In the postscript to her indomitable poetic treatise on black life and death in the making of the modern world, M. NourbeSe Philip writes of the ongoing mutilation of black humanity through the language of the legal text. She finds, for example, no word for recovering the millions of Africans buried in the “liquid grave” of the Middle Passage: “I find words like resurrect and subaquatic but not ‘exaqua.’ Does this mean that unlike being interred, once you’re underwater there is no retrieval—that you can never be ‘exhumed’ from water?” In the face of this historical cataclysm, Philip uses her poetry to foment a disorder of her own, in search of yet another site of maroonage from what Saidiya Hartman terms slavery’s afterlife. To “release the story that cannot be told,” Philip mutilates the text herself, seeking to “literally cut it into pieces, castrating verbs, suffocating adjectives, murdering nouns, throwing articles, prepositions, conjunctions overboard, jettisoning verbs.”
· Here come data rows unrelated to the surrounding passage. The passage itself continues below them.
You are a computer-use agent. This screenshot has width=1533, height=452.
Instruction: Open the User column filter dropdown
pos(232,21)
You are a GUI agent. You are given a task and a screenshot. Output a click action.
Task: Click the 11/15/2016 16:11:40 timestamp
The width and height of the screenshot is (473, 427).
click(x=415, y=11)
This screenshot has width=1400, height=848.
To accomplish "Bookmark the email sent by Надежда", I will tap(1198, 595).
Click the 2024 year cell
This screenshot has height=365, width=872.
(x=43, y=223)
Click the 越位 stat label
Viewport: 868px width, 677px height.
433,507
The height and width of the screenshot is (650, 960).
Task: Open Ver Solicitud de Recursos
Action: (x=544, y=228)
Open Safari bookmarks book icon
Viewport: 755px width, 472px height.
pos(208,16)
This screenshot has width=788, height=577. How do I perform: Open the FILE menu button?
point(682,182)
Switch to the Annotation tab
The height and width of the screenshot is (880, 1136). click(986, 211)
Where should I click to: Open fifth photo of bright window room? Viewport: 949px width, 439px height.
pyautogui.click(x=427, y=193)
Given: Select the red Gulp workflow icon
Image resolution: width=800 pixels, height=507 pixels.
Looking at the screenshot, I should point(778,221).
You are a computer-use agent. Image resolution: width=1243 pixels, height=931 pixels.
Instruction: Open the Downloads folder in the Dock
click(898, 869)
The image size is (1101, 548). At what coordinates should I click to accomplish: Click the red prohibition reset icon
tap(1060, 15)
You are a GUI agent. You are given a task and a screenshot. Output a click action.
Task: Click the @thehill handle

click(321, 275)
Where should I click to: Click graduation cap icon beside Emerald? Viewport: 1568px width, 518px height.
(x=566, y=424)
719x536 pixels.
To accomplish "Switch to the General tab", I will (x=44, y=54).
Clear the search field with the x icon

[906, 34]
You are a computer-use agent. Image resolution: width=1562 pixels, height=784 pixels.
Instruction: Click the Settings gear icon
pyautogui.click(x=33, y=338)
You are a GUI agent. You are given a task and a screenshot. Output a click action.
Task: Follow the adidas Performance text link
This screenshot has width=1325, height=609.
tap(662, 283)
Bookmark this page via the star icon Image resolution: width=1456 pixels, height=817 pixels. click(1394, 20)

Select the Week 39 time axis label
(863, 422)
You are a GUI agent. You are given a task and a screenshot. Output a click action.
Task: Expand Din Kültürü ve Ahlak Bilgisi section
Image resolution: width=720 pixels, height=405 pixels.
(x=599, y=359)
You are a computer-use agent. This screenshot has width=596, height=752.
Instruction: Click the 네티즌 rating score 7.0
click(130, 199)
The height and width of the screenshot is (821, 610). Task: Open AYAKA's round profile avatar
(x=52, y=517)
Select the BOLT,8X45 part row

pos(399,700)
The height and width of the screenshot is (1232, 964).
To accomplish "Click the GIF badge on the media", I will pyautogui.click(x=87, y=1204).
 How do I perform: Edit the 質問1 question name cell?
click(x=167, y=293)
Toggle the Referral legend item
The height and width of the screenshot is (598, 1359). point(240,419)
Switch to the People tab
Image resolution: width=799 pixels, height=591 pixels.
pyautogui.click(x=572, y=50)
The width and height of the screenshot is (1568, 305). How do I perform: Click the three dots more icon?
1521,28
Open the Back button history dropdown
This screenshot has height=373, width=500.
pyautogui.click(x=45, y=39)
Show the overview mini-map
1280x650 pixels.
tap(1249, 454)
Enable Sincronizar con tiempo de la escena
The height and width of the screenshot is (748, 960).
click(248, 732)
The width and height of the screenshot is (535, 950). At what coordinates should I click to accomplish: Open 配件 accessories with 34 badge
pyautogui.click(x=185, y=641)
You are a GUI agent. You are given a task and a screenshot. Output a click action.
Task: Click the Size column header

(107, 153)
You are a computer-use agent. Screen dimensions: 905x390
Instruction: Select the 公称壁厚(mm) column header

I find it compelling to consider how Philip’s meditations might extend to the contemporary study of race. Is there an imposition of meaning perpetuating a similar kind of violence on the black subject of critical race studies? Within the American studies community, for instance, there seem to be parallel discussions on race. The primary distinction between these two tracks hinges on what to make of racial blackness, a splitting reminiscent of “the presence of excised Africans” explored by Philip (199). Is blackness but one among a diversity of subjectivities and, historical particulars notwithstanding, essentially no different from these other positions, identities, and experiences in terms of authorizing analyses of suffering and struggle? Or is the rupture that blackness represents so essential to the formation of the social itself that any analysis of violence or injustice that is not centered in, derived from, or accountable to the suffering of African-descended peoples risks missing the crux (as opposed to the totality) of the social formation?

Tavia Nyong’o’s Amalgamation Waltz and Jared Sexton’s Amalgamation Schemes offer answers to these questions that might discomfit many American studies scholars. Indeed, perhaps their interventions into the matter of racial blackness and its place within the various analytic frameworks of American studies scholars has something to do with their heretofore quiet reception. While both books have been duly reviewed in a handful of journals, thus far they have enjoyed only scant critical engagement from American studies scholars. American studies has become a scholarly community that takes pride in its activist bona fides, that foregrounds its commitment to progressive politics, and that positions social justice as central to its avowed raison d’être. With this in mind, I am wondering if this reluctance to engage indexes Philip’s description of “slavery—the story that simultaneously cannot be told, must be told, and will never be told” (206).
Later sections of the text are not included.